I am trying to figure out why using the is keyword seems to differ when I cast. Here's a test case showing what I am looking at:

[TestFixture]
public class TestMy {

    public interface IBaseMessage { }

    public interface IMessageProcessor<T> where T : IBaseMessage {
        void Process(T msg);
    }

    public class RRMessage : IBaseMessage {
    }

    public class BaseMessageProcessor {
        public bool CanProcess<T>(T msg) where T : IBaseMessage {
            return this is IMessageProcessor<T>;
        }
    }

    public class RRMessageProcessor : BaseMessageProcessor, IMessageProcessor<RRMessage> {
        public void Process(RRMessage msg) {
            throw new NotImplementedException();
        }
    }

    [Test]
    public void Test1() {
        var msgProcessor = new RRMessageProcessor();
        var msg = new RRMessage(); 
        Console.WriteLine(msgProcessor.CanProcess(msg));
    }

    [Test]
    public void Test2() {
        var msgProcessor = new RRMessageProcessor();
        var msg = new RRMessage() as IBaseMessage; 
        Console.WriteLine(msgProcessor.CanProcess(msg));
    }

Why does Test1() return True and Test2() return False. How can I implement CanProcess() so that it returns True in both cases?

Jon Skeet
people
quotationmark

The type inference in Test1 means it's calling

msgProcessor.CanProcess<RRMessage>()

... whereas in Test2 it's calling

msgProcessor.CanProcess<IBaseMessage>()

Now RRMessageProcessor doesn't implement IMessageProcessor<IBaseMessage> - you can't call Process(justAnyMessage) - it only knows how to process RRMessage values. So it's really entirely reasonable, basically.

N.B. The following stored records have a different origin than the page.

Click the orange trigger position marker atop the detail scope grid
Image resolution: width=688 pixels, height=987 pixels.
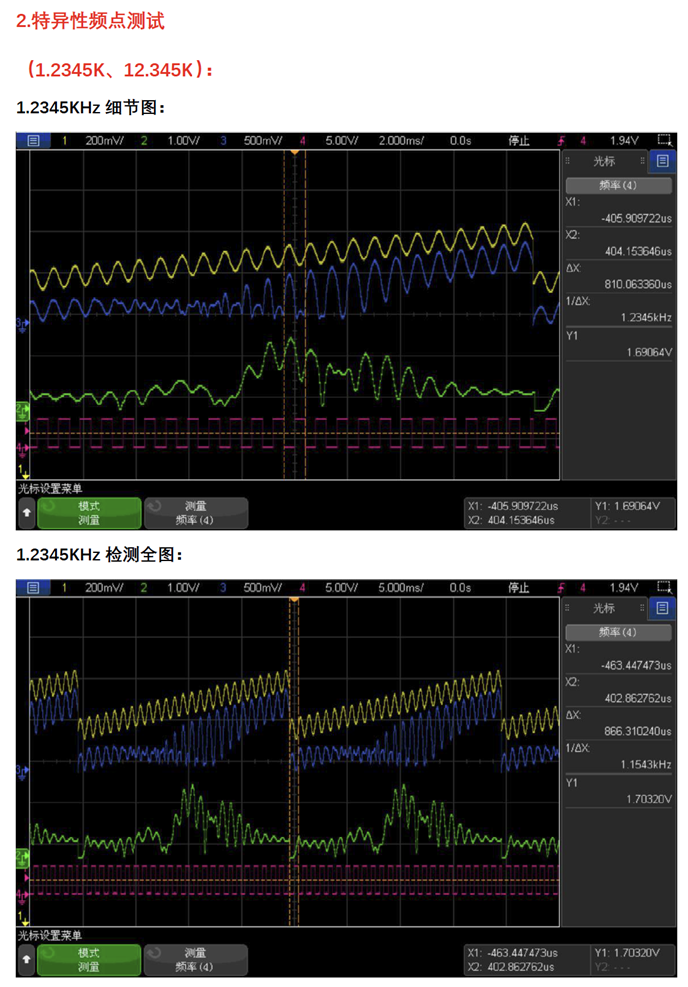(x=294, y=152)
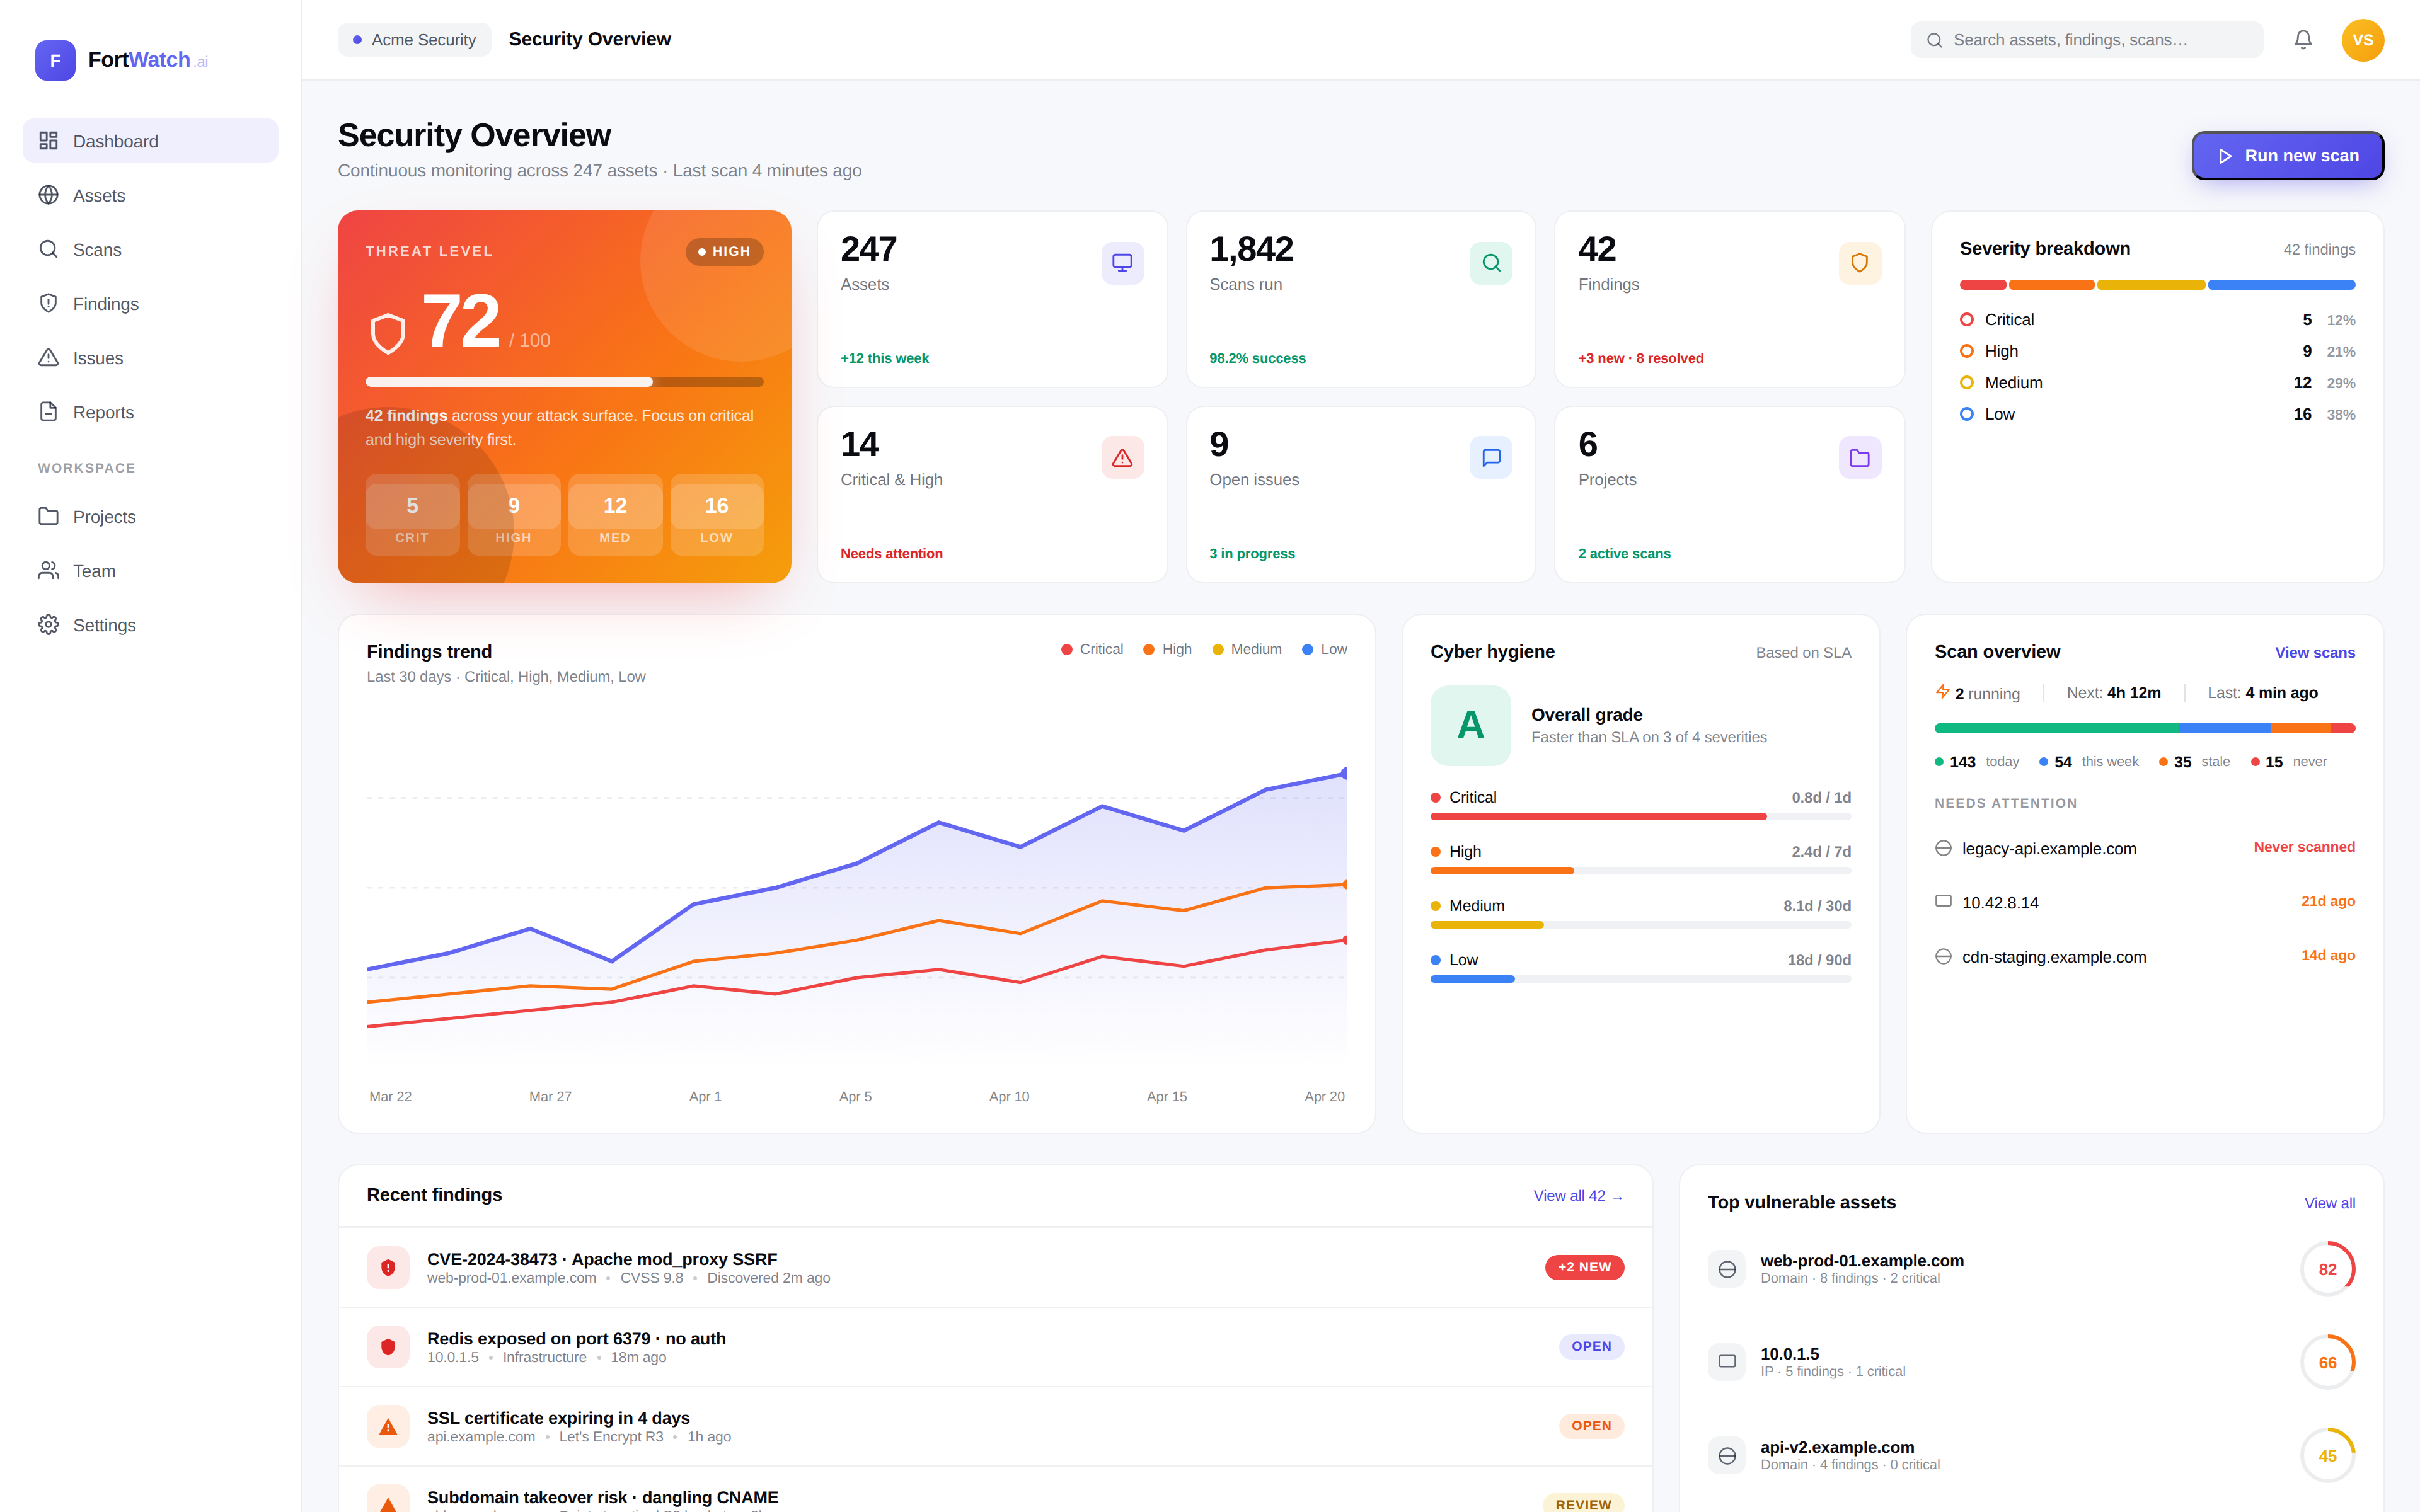Viewport: 2420px width, 1512px height.
Task: Click the FortWatch logo icon
Action: click(55, 60)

To make both tests return true, you don't really want a generic method, because you only care about the execution-time type of msg. There are a few options here:

  • Have a private generic method, but call it with an argument of type dynamic, in which case the type inference will be performed using the execution-time type of the message:

    public bool CanProcess(IBaseMessage message)
    {
        dynamic d = message;
        // Perform type inference at execution time
        return CanProcess(d);
    }
    
    private bool CanProcess<T>(T message)
    {
        return this is IMessageProcessor<T>;
    }
    
  • Check the interfaces using reflection, e.g. calling typeof(IMessageProcessor<>).MakeGenericType(msg.GetType()).IsAssignableFrom(GetType())

Note that you still need to be slightly careful - suppose you had some SpecialRRMessage deriving from RRMessage... then an RRMessageProcessor could still reasonably process it, but it doesn't implement IMessageProcessor<SpecialRRMessage>.

You may want to change your IMessageProcessor<T> interface so that T is declared to be contravariant:

public interface IMessageProcessor<in T> where T : IBaseMessage

At that point, your RRMessageProcessor would implement IMessageProcessor<RRMessage> due to contravariance.